François Cardinali offre une très belle critique du « Testament du Tsar »
C’est dans le chaos mondial du siècle dernier, entre 1917 et 1945, que nous convie Youri Fedotoff dans Le Testament du Tsar où, sur le prétexte du vol d’une fortune en diamant, il a imaginé un roman épique dans lequel, fidèle à la tradition du roman russe, il fait se croiser une foule de personnages.
Le Testament du Tsar(*) commence dans les bouleversements de la Révolution de 1917. À la veille de son abdication, le Tsar confie secrètement à son filleul Michel Trepchine la régence et une fortune en diamants d’une valeur inestimable. Cet héritier va s’employer à reconquérir la Russie tombée sous le pouvoir bolchévique. Dans une Europe déchirée par l’iniquité des traités de paix qui ont mis fin à la Première Guerre mondiale et précipitent le monde dans la suivante, les nouveaux maîtres du Kremlin éliminent leurs opposants tout en tentant de récupérer le précieux héritage…

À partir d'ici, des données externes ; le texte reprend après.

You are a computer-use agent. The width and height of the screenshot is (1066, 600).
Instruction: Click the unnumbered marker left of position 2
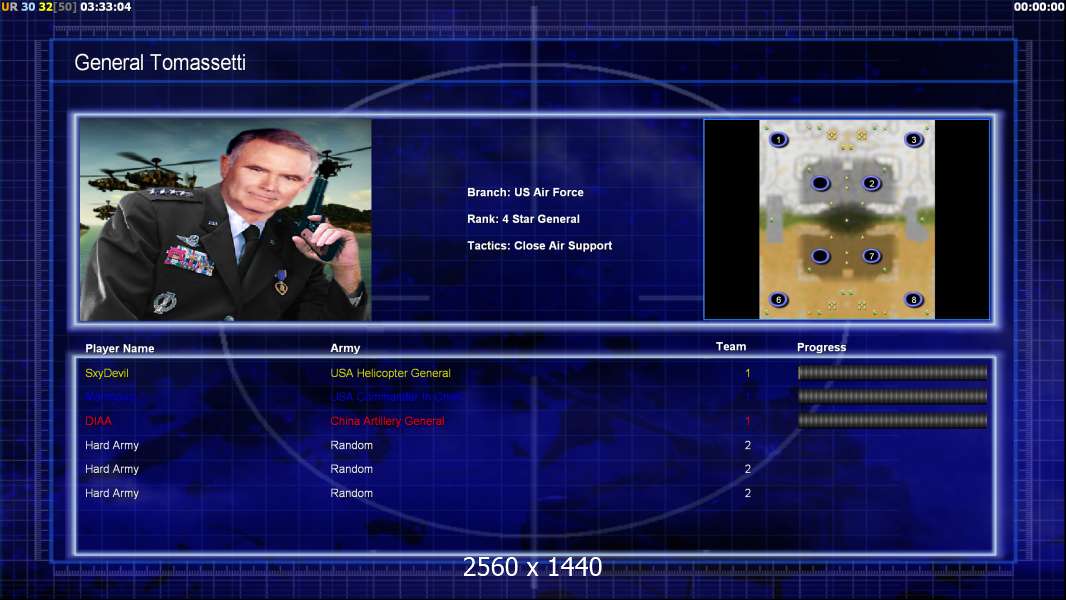(x=821, y=183)
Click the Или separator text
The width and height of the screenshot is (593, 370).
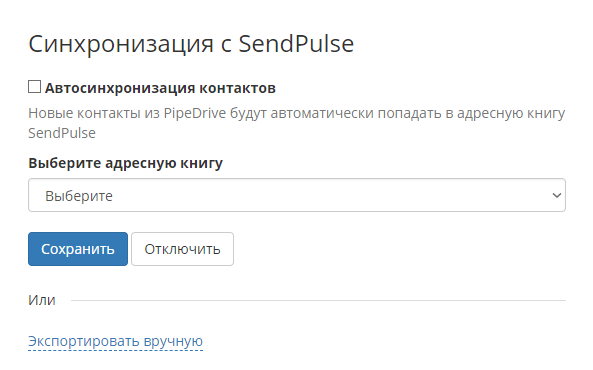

Il serait injuste de résumer l’intrigue du roman de Youri Fedotoff a cette histoire de trésor perdu, tant l’auteur sait multiplier les pistes, promenant son lecteur de continent en continent, en faisant vivre de très nombreux personnages qui se croisent, s’aiment, se trahissent… On sent que l’auteur, né à Paris en 1959, descendant d’un russe blanc, Dimitri, et d’une comtesse hongroise, Borbala Nadasdy, a mis beaucoup de souvenirs familiaux dans cette fiction bien documentée.
Tour à tour saga romantique et tragédie historique, ce roman nous fait passer des coulisses du pouvoir soviétique avec la prise du pouvoir par Staline à celles du pouvoir d’Hitler, dont la folie grandissante fait basculer le monde dans le conflit sanglant que l’on sait. Son personnage principal, Michel Trepchine est un aventurier aristocrate que les circonstances poussent à parcourir le monde en risquant bien souvent sa vie. Un homme qui semble avoir neuf vies comme les chats et qui parvient à changer d’identité comme de chemise, ce qui lui permet de surmonter bien des périls et des trahisons. De mourir pour mieux renaître sous une autre identité. Ce qui donne quelques pages saisissantes quand Trepchine, excellent pilote, utilise la voie des airs pour se faire la belle. Ou qu’il parvient à échapper à l’exécution des SS, paradoxalement sauvé par une agent des services secrets soviétiques. Vivant deux grands amours, Michel Trepchine voit ses enfants basculer dans les guerres qui vont embraser le monde et qui, dans les passes les plus difficiles, vont tout mettre en œuvre pour le sauver.Au centre de l’intrigue, il y a cette Russie qui bascule d’un monde à l’autre faisant vivre de terribles souffrances à son peuple. La princesse Tin, avec laquelle Trepchine connaît une passion foudroyante, déclare, pas vraiment adepte, on s’en doute, des révolutionnaires : « La Russie ne peut exister sans une puissante aristocratie. Sans cette puissance, la myriade des peuples qui la compose se disloquera comme son territoire. Le problème fondamental de la Russie, c’est d’être installée à cheval entre l’Europe et l’Asie. Elle ne sait ni ne peut choisir entre saint Paul et Confucius. Et puis… elle est si jeune ! Songez que cela ne fait que quatre cent ans qu’elle s’est débarrassée des Mongols. La Chine unifiée a plus de deux mille deux cents ans… Même mon « petit » Siam a plus de sept siècles. »
Roman d’aventure doublé d’une belle histoire d’amitié entre deux anciens aristocrates dont l’un soutient les troupes blanches et l’autre, Sacha Boulganov, devient compagnon de route de Trostki, Le Testament du Tsar fait ainsi se télescoper l’Histoire et les petits histoires individuelles et permet à l’auteur de croquer quelques portraits saisissants de figures du conflit de 39-45, de l’amiral Wilhelm Canaris, responsable de l’ Abwehr , le service de renseignements de l’armée allemande, durant la Seconde Guerre mondiale, au général américain George Patton, aussi célèbre pour ses coups de colère que pour son sens tactique.
Si, finalement, le dénouement compte peu dans ce récit épique, il a le mérite de tenir le lecteur en haleine de bout en bout tant l’auteur sait user d’habiles rebondissements. Et a un sens certain de la description juste des lieux et des êtres.